• [WHAT YOU SHOULD DO] Report the tally of lines featuring the word "computer" in the entries below, without anything else.

• [Extracted records]
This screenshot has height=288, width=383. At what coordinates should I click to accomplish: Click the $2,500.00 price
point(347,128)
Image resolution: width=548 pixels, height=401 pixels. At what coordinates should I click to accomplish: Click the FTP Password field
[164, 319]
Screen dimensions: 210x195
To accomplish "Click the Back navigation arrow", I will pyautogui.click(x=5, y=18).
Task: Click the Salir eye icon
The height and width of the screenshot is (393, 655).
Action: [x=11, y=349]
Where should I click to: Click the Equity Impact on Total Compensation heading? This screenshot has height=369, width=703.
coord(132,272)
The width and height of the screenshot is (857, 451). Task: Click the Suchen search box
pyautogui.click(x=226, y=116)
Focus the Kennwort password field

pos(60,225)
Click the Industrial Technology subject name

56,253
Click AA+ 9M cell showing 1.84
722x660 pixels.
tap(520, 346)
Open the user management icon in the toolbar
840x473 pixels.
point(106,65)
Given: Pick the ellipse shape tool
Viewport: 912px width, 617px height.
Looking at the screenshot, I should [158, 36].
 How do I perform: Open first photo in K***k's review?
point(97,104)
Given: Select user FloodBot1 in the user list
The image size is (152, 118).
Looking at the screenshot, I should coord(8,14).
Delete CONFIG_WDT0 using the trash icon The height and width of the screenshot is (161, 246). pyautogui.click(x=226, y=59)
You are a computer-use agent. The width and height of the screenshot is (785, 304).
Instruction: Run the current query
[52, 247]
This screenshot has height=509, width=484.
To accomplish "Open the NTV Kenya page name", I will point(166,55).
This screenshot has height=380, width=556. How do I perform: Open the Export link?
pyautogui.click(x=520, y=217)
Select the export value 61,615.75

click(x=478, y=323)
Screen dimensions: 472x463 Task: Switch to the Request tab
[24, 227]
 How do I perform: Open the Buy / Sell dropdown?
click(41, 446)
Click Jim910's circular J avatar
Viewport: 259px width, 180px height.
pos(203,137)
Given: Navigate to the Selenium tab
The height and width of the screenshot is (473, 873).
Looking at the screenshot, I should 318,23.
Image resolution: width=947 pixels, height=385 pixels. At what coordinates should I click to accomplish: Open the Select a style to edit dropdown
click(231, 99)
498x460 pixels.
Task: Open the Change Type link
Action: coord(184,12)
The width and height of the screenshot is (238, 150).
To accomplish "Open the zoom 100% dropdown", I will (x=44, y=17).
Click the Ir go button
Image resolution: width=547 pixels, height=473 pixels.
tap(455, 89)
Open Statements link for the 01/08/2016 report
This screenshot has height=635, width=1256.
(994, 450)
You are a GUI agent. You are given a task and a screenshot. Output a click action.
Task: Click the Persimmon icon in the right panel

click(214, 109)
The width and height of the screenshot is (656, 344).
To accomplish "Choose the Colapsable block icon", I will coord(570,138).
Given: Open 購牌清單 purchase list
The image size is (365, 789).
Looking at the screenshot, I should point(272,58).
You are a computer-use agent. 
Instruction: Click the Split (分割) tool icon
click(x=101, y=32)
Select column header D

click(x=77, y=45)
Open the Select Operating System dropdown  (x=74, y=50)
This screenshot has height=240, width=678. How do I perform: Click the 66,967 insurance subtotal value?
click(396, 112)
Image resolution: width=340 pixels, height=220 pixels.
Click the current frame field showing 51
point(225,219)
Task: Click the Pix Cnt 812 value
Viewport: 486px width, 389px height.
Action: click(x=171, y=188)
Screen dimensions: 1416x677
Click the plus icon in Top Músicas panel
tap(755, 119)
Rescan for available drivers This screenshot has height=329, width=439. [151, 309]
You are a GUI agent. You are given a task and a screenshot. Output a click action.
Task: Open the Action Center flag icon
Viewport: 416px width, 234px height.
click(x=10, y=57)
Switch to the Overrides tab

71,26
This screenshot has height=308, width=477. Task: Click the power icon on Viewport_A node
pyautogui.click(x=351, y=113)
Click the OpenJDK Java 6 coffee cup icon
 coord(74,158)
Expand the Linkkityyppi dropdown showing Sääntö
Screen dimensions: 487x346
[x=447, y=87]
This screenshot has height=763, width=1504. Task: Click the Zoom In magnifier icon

• [TASK RESPONSE] 2